╭─ Information provided

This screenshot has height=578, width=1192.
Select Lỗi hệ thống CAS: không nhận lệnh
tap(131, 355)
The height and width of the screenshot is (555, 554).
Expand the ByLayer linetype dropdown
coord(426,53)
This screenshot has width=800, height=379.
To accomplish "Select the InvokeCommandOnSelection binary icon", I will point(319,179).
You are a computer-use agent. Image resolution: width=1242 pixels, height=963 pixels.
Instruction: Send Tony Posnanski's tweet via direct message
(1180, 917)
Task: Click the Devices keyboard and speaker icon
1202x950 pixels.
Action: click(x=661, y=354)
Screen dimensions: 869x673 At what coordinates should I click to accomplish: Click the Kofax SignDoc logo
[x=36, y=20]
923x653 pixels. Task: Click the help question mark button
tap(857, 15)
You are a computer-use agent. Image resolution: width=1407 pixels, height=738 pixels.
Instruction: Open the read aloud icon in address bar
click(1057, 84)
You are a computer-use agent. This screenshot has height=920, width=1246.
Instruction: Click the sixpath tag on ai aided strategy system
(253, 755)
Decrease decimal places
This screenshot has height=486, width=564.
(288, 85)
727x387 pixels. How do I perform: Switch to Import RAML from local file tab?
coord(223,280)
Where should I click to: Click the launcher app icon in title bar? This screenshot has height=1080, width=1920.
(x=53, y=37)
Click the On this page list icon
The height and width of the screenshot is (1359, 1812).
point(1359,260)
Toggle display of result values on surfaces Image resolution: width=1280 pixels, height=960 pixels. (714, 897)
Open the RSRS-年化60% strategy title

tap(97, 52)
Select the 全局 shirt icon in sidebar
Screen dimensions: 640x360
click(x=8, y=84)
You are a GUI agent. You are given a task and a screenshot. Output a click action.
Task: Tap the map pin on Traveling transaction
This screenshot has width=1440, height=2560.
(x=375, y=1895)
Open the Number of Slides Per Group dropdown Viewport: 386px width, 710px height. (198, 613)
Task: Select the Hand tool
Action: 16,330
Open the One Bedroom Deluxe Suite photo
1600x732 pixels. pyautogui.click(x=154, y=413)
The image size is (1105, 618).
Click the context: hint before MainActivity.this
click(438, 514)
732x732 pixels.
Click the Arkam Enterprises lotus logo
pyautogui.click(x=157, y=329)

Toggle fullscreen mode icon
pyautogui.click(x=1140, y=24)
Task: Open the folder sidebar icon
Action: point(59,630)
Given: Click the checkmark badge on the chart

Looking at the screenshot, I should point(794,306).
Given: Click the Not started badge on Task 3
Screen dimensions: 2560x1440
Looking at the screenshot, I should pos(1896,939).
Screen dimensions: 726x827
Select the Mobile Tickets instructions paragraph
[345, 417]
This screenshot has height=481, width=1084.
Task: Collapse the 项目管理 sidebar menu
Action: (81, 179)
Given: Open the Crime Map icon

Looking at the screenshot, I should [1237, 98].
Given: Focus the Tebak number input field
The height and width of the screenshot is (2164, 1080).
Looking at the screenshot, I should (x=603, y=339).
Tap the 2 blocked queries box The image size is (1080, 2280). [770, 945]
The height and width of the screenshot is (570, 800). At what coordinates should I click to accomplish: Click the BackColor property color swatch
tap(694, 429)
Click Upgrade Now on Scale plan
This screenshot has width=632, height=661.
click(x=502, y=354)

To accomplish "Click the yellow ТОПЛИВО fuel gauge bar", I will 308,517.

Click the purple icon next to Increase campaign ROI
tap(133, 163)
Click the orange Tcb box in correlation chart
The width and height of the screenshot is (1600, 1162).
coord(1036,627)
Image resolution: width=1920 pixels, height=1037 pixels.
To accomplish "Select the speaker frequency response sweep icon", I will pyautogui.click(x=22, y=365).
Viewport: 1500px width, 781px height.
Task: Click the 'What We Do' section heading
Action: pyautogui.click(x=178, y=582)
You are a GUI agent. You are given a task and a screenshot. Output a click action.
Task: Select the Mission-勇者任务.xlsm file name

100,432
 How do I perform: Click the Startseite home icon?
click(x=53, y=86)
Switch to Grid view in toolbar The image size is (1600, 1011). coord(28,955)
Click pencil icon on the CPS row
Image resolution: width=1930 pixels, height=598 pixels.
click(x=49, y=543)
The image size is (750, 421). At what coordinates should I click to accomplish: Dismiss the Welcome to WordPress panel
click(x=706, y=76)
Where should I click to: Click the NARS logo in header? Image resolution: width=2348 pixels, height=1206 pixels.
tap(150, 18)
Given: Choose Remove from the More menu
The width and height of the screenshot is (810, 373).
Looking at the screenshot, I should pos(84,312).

╰─

Every line of the material that includes the word "computer" needs to be copied.

You are a computer-use agent. Image resolution: width=1242 pixels, height=963 pixels.
You are a computer-use agent. Image resolution: width=1407 pixels, height=738 pixels.
You are a computer-use agent. This screenshot has height=920, width=1246.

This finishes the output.